### What needs to be done:
Every line below must be reproduced exactly; no pictures are to be included.

Saved entries:
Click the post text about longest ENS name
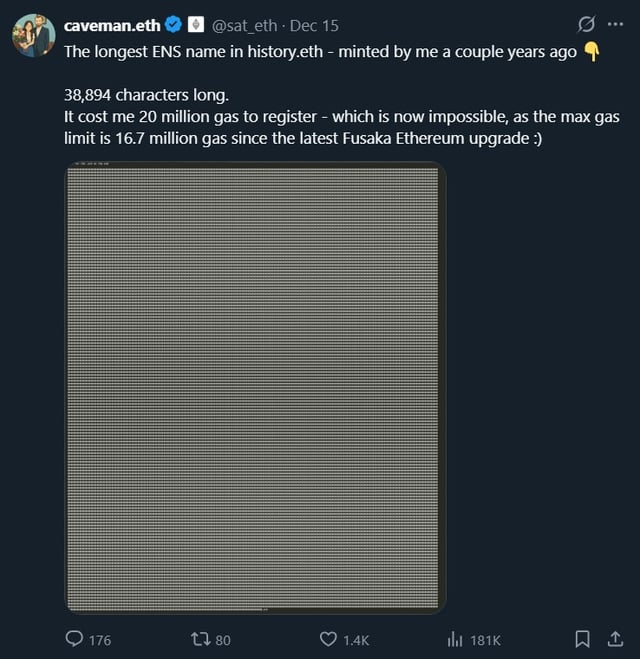 click(x=320, y=51)
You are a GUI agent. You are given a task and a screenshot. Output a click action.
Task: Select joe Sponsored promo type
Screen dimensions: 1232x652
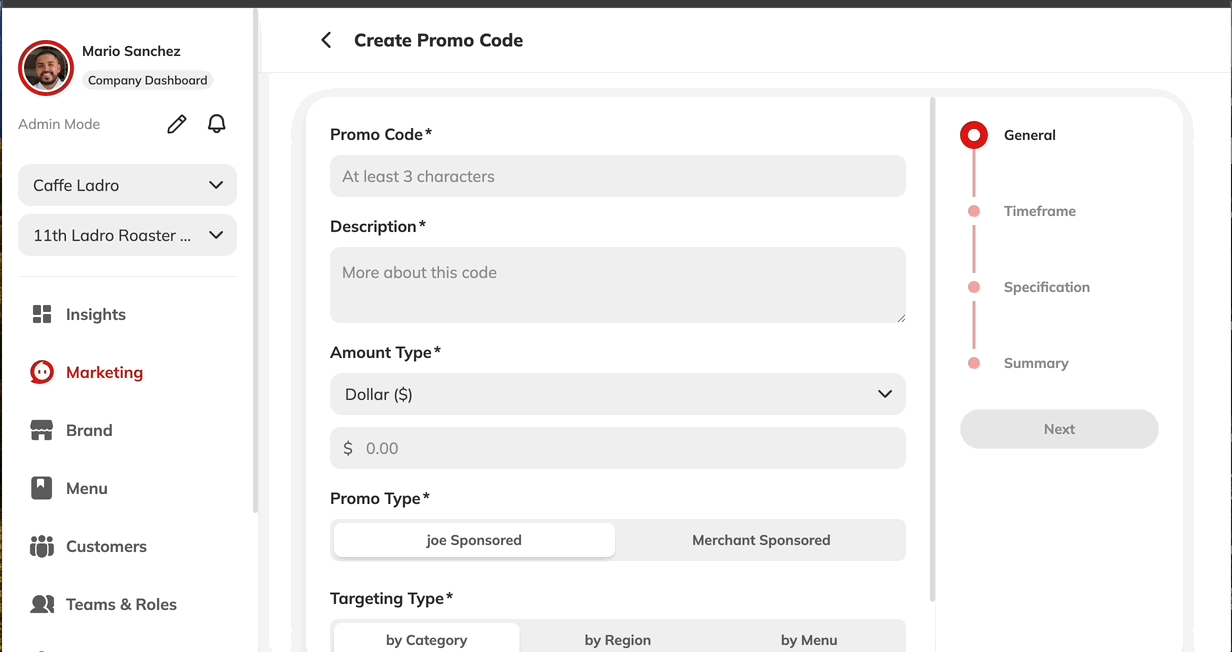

### Answer to this problem:
Click the post text about longest ENS name
 click(x=320, y=51)
You are a GUI agent. You are given a task and a screenshot. Output a click action.
Task: Select joe Sponsored promo type
Screen dimensions: 1232x652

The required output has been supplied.